Lung Tissues and HBEC Staining
Lung serial sections (n=4–6 per group) were immunostained in Ventana Discovery XT autostainers, (Illkirch Cedex, France) using the DAB map kit as indicated by the manufacture. Working conditions for primary and secondary Ab are presented in Table 1. Negative controls were performed with IgG isotype control and by omitting primary Ab. Double immunostaining started with mild MCC1 antigen retrieval Kit pre-treatment, followed by primary and secondary Ab incubations for major histocompatibility complex (MHC) Class II and Ki-67 as described in Table 1, and the DAB map kit.

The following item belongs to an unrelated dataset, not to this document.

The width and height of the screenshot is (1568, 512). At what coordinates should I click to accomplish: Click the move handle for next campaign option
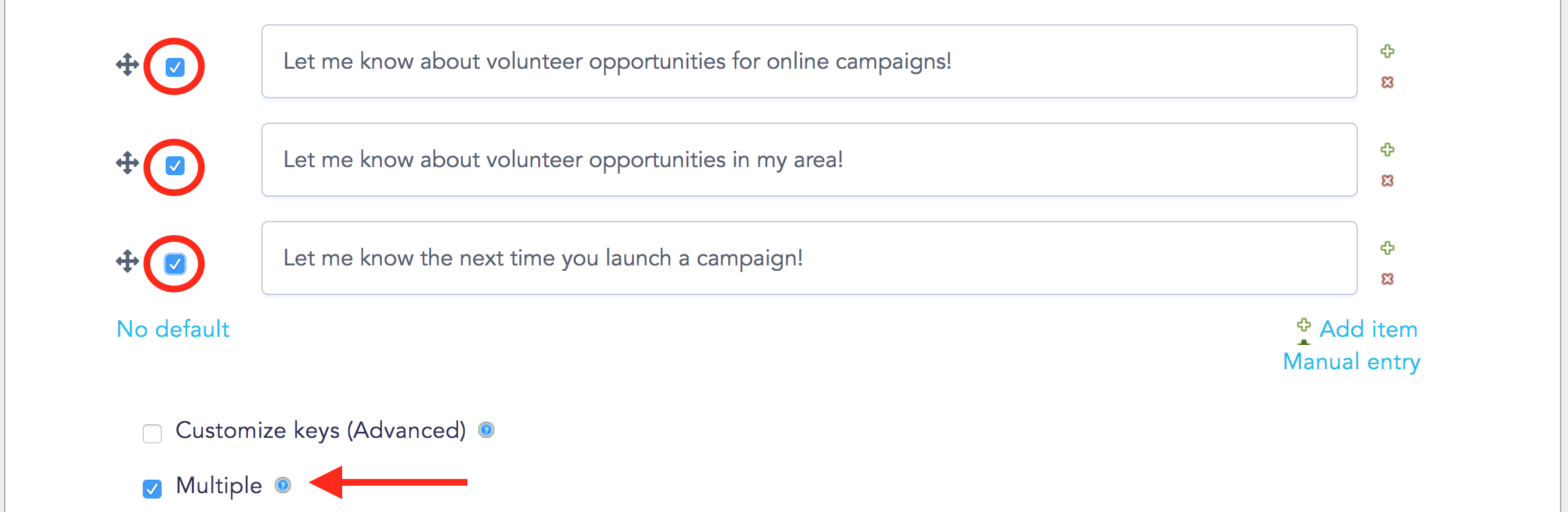pyautogui.click(x=127, y=261)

Then, a denaturation step (95 °C for 8 min) was performed, followed by primary and secondary Ab incubations for CD68 as shown in Table 1, and the Redmap detection kit. Additional single staining and negative controls were performed. Periodic Schiff's acid staining (PAS) was performed in 0.5% periodic acid (Sigma-Aldrich) solution for 5 min. Lung tissue analysis was performed in large and small intra-pulmonary airways such as bronchioles and terminal bronchioles, respectively. They had no cartilage and submucosal glands, and bronchioles were considered only when one or more bronchus-associated lymphoid tissues (BALT) were detected as part of their structure. Bronchiolar compartments proximal (next) to the follicle-associated epithelium (FAE) and distal (opposite to the BALT or in the middle point between two BALT) were investigated for the presence of goblet cells and epithelial cell proliferation. We used PAS, MUC5AC, and the lectin Ulex Europaeus Agglutinin I (UEA-1) as mucin markers, which have been extensively used to study airway goblet cells in rat.35, 36 Immune markers were assessed in inflamed and non-inflamed areas from bronchioles. Goblet cells and proliferating Ki-67+ epithelial cells were quantified by counting stained cells per 50 epithelial nuclei in three different fields of × 400 magnification, excluding unspecific reactions and structures lacking a nucleus, whereas CD68 quantification was performed by percentage of stained area per × 400 field due to the patchy pattern of this marker and difficulties identifying single CD68+ cells. A total of 3–4 different bronchioles and terminal bronchioles were analyzed per rat.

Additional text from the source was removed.